■ **What is expected**
Return exactly those lines of the material below that fall between the line holding "For every named" and the line holding "Klook 永豐 大衛卡 (288, 274)", inclusive.

■ **Dataset entries**
-------------------------

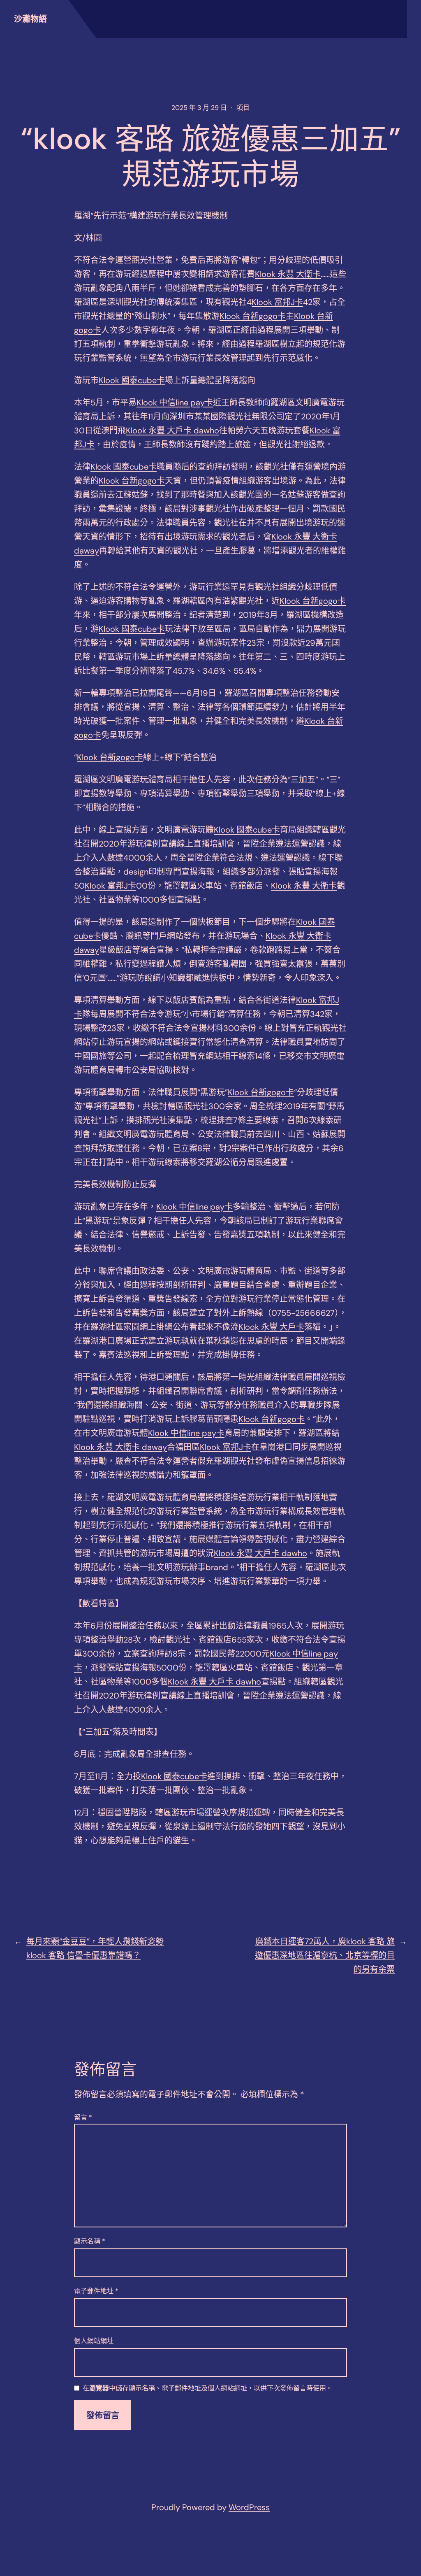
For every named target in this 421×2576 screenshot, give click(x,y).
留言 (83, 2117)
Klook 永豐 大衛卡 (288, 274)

-------------------------

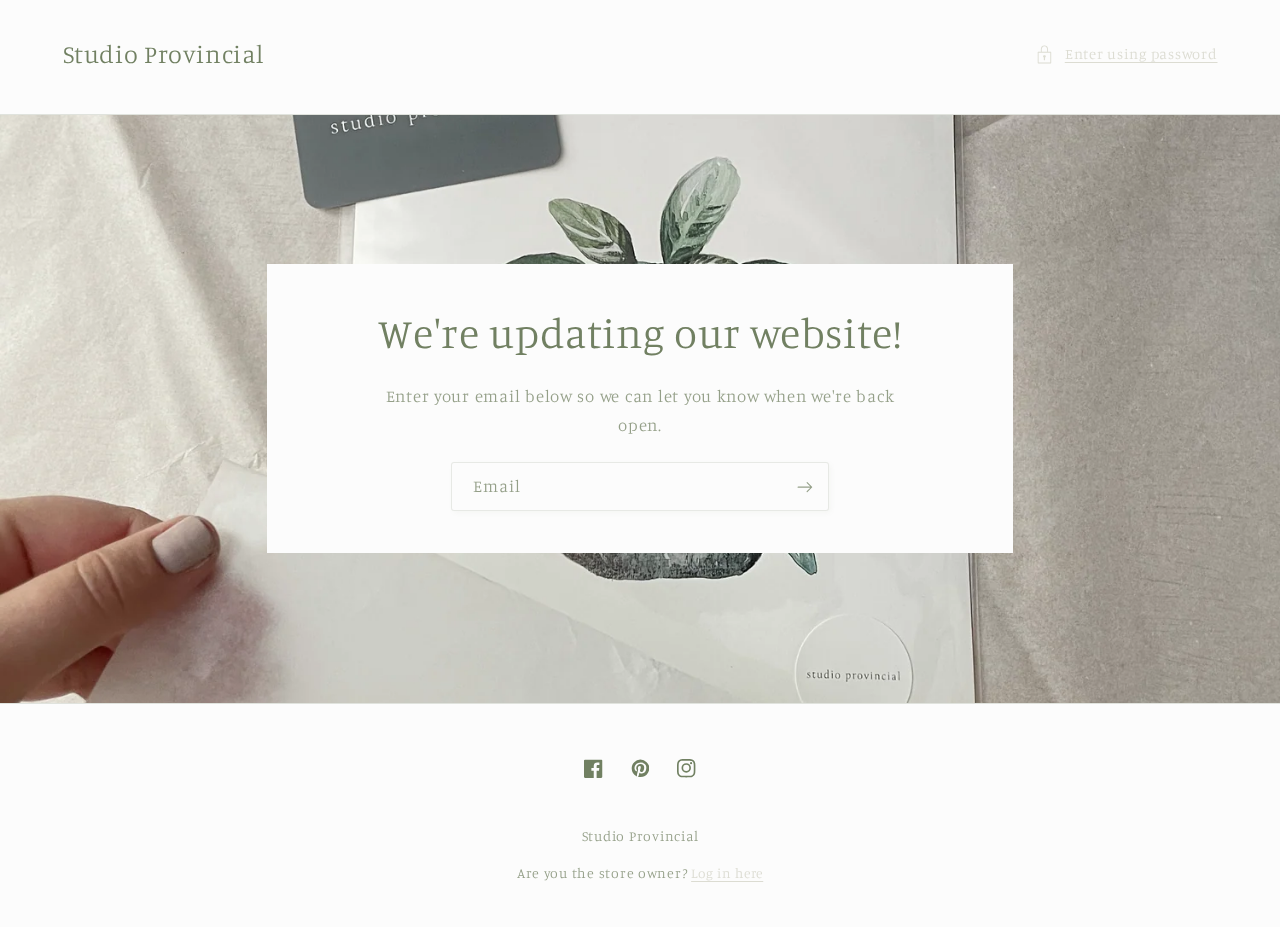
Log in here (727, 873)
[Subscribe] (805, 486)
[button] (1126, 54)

-------------------------

■ **Task solution**
For every named target in this 421×2576 screenshot, give click(x,y).
留言 (83, 2117)
Klook 永豐 大衛卡 (288, 274)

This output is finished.